- **Your task**
Go through the data line by line from the top, retyping each exactly, and end with the line that contains "Publier vos Ventes aux Enchères (49, 2252)".

Segment Open

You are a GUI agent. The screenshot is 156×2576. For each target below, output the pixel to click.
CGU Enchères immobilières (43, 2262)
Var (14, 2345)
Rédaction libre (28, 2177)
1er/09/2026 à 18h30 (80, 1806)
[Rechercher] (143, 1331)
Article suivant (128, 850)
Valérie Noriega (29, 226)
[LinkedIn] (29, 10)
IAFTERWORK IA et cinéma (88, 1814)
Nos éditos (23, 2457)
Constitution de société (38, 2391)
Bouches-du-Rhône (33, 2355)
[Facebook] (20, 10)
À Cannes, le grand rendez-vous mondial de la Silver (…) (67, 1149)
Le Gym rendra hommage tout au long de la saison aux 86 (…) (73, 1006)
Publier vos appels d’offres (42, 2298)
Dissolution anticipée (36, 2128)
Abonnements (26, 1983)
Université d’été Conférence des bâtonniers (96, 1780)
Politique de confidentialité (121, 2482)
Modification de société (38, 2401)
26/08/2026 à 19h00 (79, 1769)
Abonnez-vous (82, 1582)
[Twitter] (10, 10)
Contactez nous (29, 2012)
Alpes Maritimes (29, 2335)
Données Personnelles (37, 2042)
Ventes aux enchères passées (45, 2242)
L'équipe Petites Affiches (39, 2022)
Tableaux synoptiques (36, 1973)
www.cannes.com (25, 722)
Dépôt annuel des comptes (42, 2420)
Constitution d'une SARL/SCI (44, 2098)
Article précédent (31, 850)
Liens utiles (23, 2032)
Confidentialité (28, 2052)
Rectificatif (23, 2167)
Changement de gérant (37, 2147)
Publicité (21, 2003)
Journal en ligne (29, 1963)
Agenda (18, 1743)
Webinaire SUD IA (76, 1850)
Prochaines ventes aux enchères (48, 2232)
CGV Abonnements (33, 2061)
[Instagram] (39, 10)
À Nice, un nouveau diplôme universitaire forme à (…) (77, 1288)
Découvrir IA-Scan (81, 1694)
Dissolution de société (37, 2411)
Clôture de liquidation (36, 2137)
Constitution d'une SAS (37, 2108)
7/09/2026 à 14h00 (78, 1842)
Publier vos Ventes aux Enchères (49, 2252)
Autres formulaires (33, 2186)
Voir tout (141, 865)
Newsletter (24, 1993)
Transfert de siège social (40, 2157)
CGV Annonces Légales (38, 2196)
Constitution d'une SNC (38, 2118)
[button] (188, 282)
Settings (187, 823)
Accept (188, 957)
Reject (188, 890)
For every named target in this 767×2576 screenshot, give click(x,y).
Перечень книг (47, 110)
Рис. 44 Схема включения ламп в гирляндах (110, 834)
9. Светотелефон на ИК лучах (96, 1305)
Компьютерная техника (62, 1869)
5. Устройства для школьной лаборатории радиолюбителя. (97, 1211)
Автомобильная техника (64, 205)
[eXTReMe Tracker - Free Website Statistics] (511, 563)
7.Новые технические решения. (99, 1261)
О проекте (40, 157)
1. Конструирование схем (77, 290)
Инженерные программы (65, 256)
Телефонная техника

Segment Closed

- **Answer section**
You are a GUI agent. The screenshot is 156×2576. For each target below, output the pixel to click.
CGU Enchères immobilières (43, 2262)
Var (14, 2345)
Rédaction libre (28, 2177)
1er/09/2026 à 18h30 (80, 1806)
[Rechercher] (143, 1331)
Article suivant (128, 850)
Valérie Noriega (29, 226)
[LinkedIn] (29, 10)
IAFTERWORK IA et cinéma (88, 1814)
Nos éditos (23, 2457)
Constitution de société (38, 2391)
Bouches-du-Rhône (33, 2355)
[Facebook] (20, 10)
À Cannes, le grand rendez-vous mondial de la Silver (…) (67, 1149)
Le Gym rendra hommage tout au long de la saison aux 86 (…) (73, 1006)
Publier vos appels d’offres (42, 2298)
Dissolution anticipée (36, 2128)
Abonnements (26, 1983)
Université d’été Conférence des bâtonniers (96, 1780)
Politique de confidentialité (121, 2482)
Modification de société (38, 2401)
26/08/2026 à 19h00 (79, 1769)
Abonnez-vous (82, 1582)
[Twitter] (10, 10)
Contactez nous (29, 2012)
Alpes Maritimes (29, 2335)
Données Personnelles (37, 2042)
Ventes aux enchères passées (45, 2242)
L'équipe Petites Affiches (39, 2022)
Tableaux synoptiques (36, 1973)
www.cannes.com (25, 722)
Dépôt annuel des comptes (42, 2420)
Constitution d'une SARL/SCI (44, 2098)
Article précédent (31, 850)
Liens utiles (23, 2032)
Confidentialité (28, 2052)
Rectificatif (23, 2167)
Changement de gérant (37, 2147)
Publicité (21, 2003)
Journal en ligne (29, 1963)
Agenda (18, 1743)
Webinaire SUD IA (76, 1850)
Prochaines ventes aux enchères (48, 2232)
CGV Abonnements (33, 2061)
[Instagram] (39, 10)
À Nice, un nouveau diplôme universitaire forme à (…) (77, 1288)
Découvrir IA-Scan (81, 1694)
Dissolution de société (37, 2411)
Clôture de liquidation (36, 2137)
Constitution d'une SAS (37, 2108)
7/09/2026 à 14h00 (78, 1842)
Publier vos Ventes aux Enchères (49, 2252)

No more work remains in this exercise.